Ihr Werk stellt sehr eindrücklich dar, wie die zwölf Jahre andauernde Herrschaft der Nazis das Gesicht der Kö und das Leben der Menschen veränderte — durch Arisierung, Propagandaaktionen und den Bombenkrieg. Die teilweise noch nie veröffentlichten Bilder zeigen etwa die Familie Goebbels beim medienwirksamen Bummeln auf der Prachtmeile. Einige Seiten dahinter ist das Porträt der Kommunistin Klara Schabrod zu sehen, die im „Folterkeller der Kö“ nach ihrer Verhaftung misshandelt wurde.
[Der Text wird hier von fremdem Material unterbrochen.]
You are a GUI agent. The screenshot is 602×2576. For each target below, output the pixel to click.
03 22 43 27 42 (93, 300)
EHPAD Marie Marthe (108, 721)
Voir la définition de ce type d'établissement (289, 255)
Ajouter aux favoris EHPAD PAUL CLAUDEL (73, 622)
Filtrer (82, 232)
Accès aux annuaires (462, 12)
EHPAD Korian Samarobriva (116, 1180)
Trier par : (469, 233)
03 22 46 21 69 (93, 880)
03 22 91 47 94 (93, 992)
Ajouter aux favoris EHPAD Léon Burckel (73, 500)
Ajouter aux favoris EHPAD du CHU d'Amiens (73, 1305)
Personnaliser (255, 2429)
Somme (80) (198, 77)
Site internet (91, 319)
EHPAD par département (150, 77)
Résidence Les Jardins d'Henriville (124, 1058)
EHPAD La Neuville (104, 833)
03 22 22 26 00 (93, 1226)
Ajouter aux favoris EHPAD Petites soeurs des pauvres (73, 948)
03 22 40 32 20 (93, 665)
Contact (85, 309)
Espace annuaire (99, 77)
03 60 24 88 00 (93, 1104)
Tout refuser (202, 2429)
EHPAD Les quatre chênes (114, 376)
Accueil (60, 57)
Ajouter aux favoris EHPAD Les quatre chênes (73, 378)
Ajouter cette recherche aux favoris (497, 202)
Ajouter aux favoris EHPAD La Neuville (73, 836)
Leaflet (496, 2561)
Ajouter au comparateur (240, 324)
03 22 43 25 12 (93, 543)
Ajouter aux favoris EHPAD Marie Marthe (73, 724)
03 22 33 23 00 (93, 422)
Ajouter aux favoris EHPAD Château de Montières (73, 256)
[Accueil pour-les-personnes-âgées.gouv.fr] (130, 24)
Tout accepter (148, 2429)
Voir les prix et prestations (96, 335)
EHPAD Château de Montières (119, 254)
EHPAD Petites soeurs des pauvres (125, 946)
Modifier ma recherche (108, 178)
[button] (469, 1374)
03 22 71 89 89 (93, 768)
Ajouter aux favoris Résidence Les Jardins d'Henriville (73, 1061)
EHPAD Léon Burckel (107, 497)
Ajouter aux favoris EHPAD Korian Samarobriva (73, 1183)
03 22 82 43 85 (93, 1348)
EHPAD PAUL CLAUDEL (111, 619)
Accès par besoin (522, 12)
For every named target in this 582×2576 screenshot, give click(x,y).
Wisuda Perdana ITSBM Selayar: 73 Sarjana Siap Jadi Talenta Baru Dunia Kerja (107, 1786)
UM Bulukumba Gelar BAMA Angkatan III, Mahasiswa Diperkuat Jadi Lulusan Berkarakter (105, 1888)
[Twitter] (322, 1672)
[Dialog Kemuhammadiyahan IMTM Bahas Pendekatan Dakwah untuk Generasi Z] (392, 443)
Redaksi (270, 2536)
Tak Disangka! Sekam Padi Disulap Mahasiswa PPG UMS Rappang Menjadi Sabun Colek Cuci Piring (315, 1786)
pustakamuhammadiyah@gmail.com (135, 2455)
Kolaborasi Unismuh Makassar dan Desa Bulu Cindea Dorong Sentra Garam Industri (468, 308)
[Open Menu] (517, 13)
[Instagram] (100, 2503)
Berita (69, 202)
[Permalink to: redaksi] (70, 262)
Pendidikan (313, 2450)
In die Tresor- und Kellerräume der ehemaligen Mitteldeutschen Creditbank (Hausnummer 17) wurden viele politische Häftlinge gebracht, bevor sie verschleppt wurden.

Jakobs erzählt in dem Buch auch die Geschichte des jüdischen Feinkosthändlers Hugo Wilhelm (Hausnummer 76): „Sogar das in Nürnberg herausgegebene Nazi-Blatt ’Der Stürmer’ zerriss sich über sein Geschäft an der Kö das Maul. Das hiesige Finanzamt prüfte die Geschäftsbücher der letzten 15 Jahre, fand aber nichts. Nach endlosen Schikanen floh Wilhelm nach Österreich. Als das Land 1938 an Hitler-Deutschland angeschlossen wurde, nahm er sich das Leben.“

In dem Buch geht es nicht nur um die, die unter den Nationalsozialisten gelitten haben, sondern auch um die, die mitgemacht haben. „Das einzige Geschäft an der Kö, vor dem jeden Tag die Hakenkreuzflagge flatterte, war das Strumpfhaus Bornemeyer“, sagt Hildegard Jakobs. Die Inhaber hatten sich schon vor 1933 auf die Seite der Nazis gestellt. In einem Aushang im Schaufenster, 1935 fotografiert, sprachen sie sich für den Boykott von jüdischen Lieferanten und Firmen aus. Das Familienunternehmen musste im letzten Jahr schließen.

Der Vorstand der Interessengemeinschaft Königsallee, Förderer des achten Bandes der Kleinen Schriftenreihe, brachte bei der Buchvorstellung seine Trauer über Geschehnisse unter der Nazi-Herrschaft und sein Mitgefühl für dessen Opfer zum Ausdruck.